Formwork which is constructed out of knitted wool may emerge as an eco-friendly alternative to traditional construction formwork if new research proves to be successful.

Researchers are experimenting with wool forms to create formwork that is used to construct concrete columns.

The product will be an alternative to traditional formwork which is constructed of metal, timber and fibreglass.

According to the researchers, regular formwork is often discarded as construction waste after a single use.

However, formwork that is constructed out of wool can be reused up to three times (it is washed in cold water between uses).

The woollen formwork is also biodegradable and can be constructed from recycled wool that may otherwise been destined for landfill.

The latest research comes as the building industry is under pressure to reduce the volume of waste which is being generated in construction and ending up in landfill.

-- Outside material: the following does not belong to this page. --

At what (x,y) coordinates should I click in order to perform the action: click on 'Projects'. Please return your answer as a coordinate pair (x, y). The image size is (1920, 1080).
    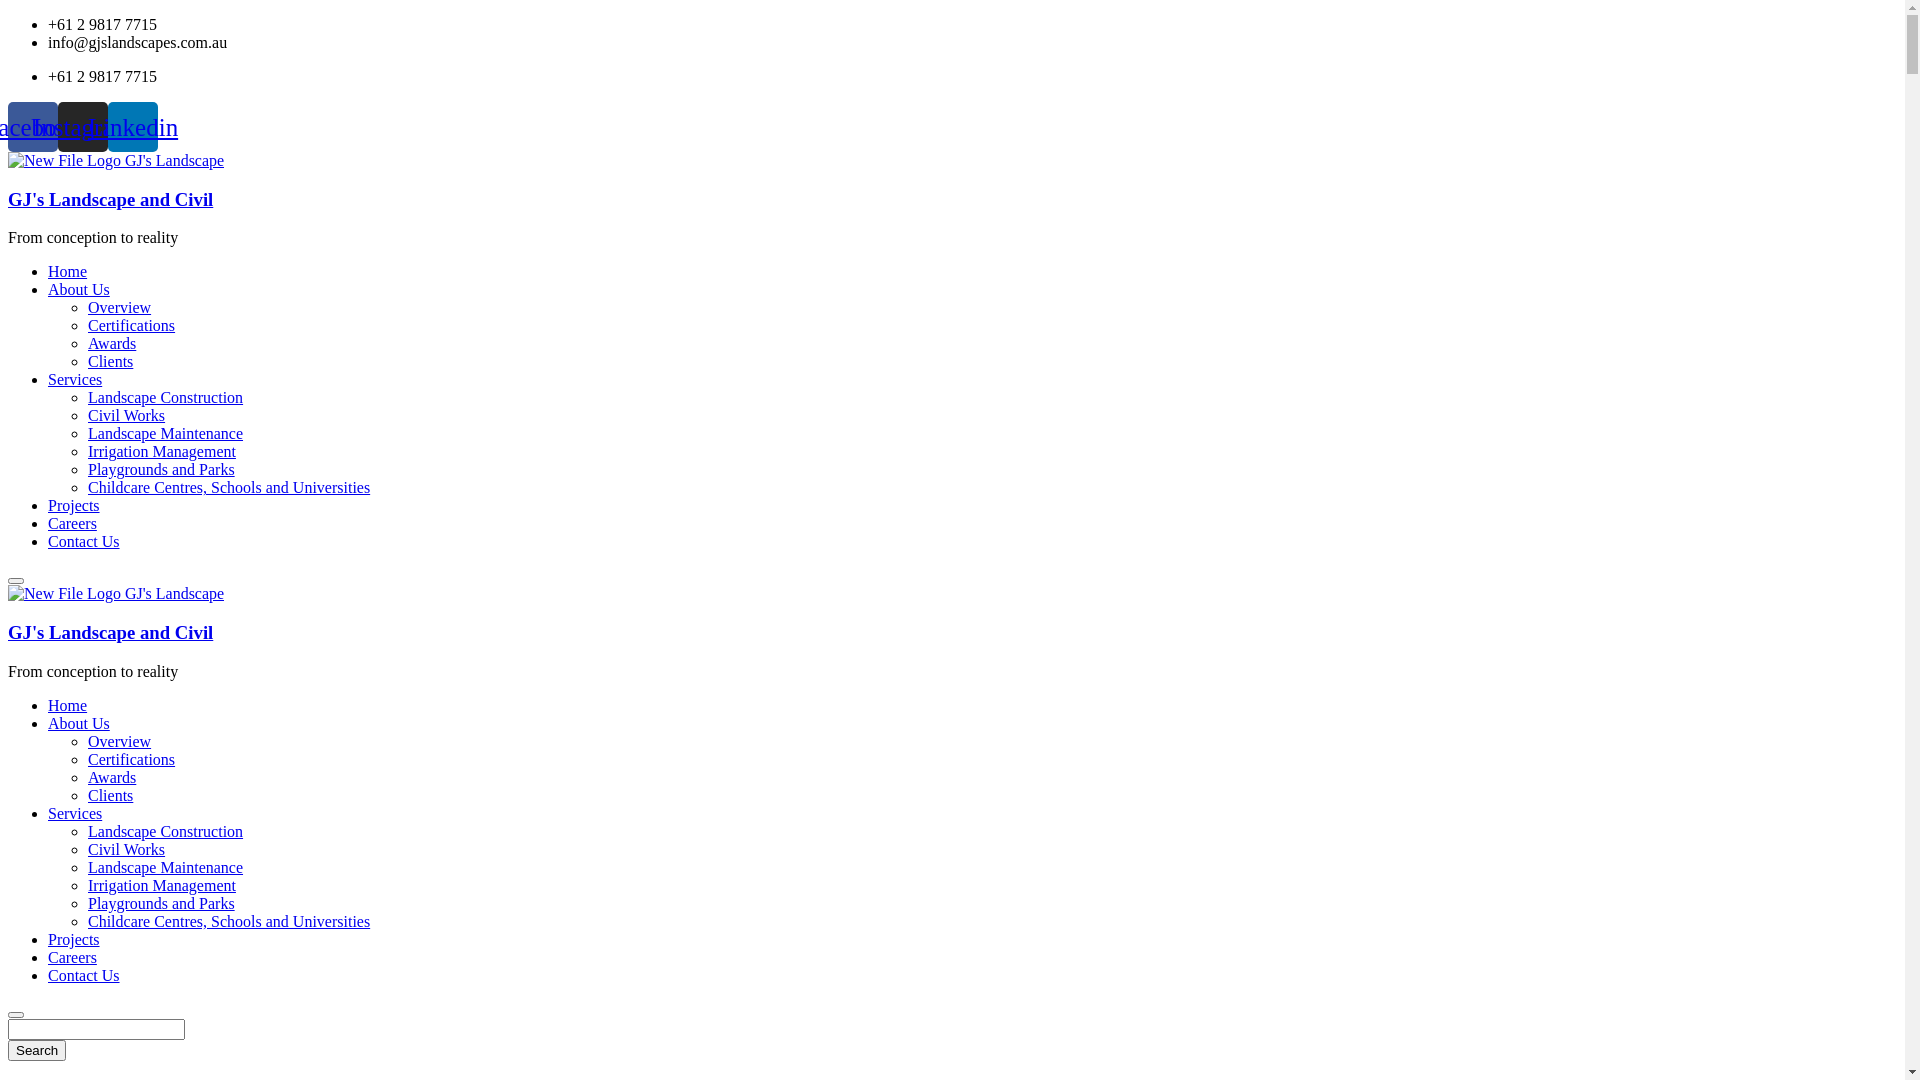
    Looking at the image, I should click on (48, 504).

In 2020/21, Australia’s construction and demolition sector produced 25.2 million tonnes (MT) of waste, according to the 2022 edition of the National Waste Report.

This accounts for roughly one third of the overall volume of waste that was produced throughout the nation in that year.

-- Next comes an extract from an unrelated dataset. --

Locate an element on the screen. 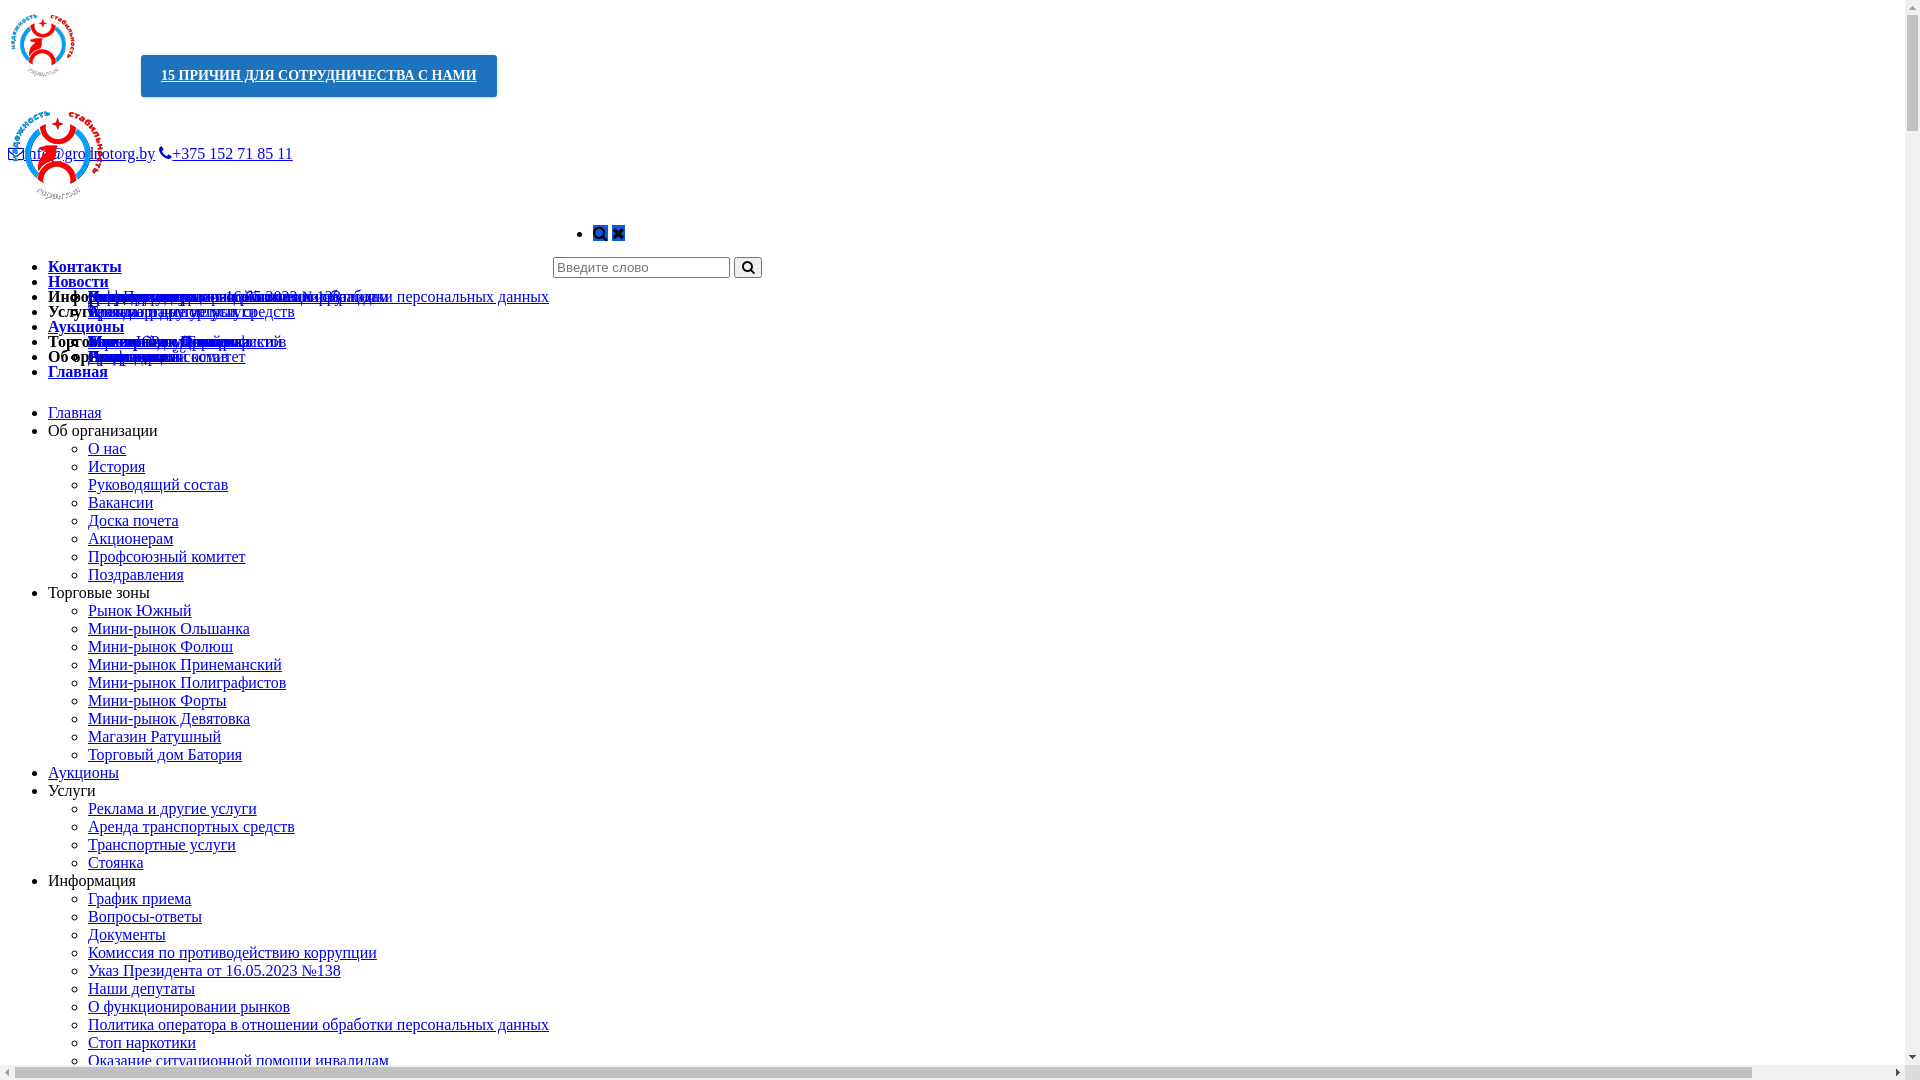 This screenshot has width=1920, height=1080. '+375 152 71 85 11' is located at coordinates (225, 152).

(Left: Wool formwork before the pour. Centre: the resulting concrete column. Right: Laser-scanning the column.(

The wool forms that have been created in the research were produced by Professor Paul Loh, head of the Abedian School of Architecture at Bond University along with RMIT lecturer Dr Jenny Underwood and David Leggett, a partner at Melbourne based architecture and design firm LLDS.

Through the research project, an advanced knitting machine used Australian wool to produce sock-like seamless forms.

There were then suspended by an industrial robotic arm as concrete was poured in.

The largest of the test columns was 1.8m high by 17.5cm wide.

According to Loh, fabric formwork has in fact been used since the 19th century.

Thus far, however, its application has been limited by the unpredictable shapes produced during casting.

“Typically, woven fabric is used which is also restrictive in its shape and requires tailoring skills,” he added.

“The use of 3D-knitted fabric has never been explored to its full capacity in this application, and the research sets out to explore the feasibility of casting using bio-material such as wool and testing the repeatability of the cast using a single mould.”

In order to be used in construction, Loh says the columns will need to be scaled up to twice the height and width of the current forms that have been created.

The forms will also need to be uniform in shape.

“While the fabric naturally produces a different and almost novel aesthetic in the cast, the research aims to find the correlation between the knit architecture and the resulting cast geometry,” he said.

“Our research has so far only produced a feasibility study, and our next step is to delve deeper into the computational code behind the 3D-knit fabric to align it with the shape and structural performance.”

Speaking at a broader level, Loh says the construction industry needs to change its ways in order to reduce the volume of waste that ends up in landfill.

“More so than ever, we need to re-examine our construction practices against the three principles of circular design: eliminate construction waste, circulate products for long-term use and regenerate natural systems by using biodegradable material,” he said.

The research was funded by the University of Melbourne.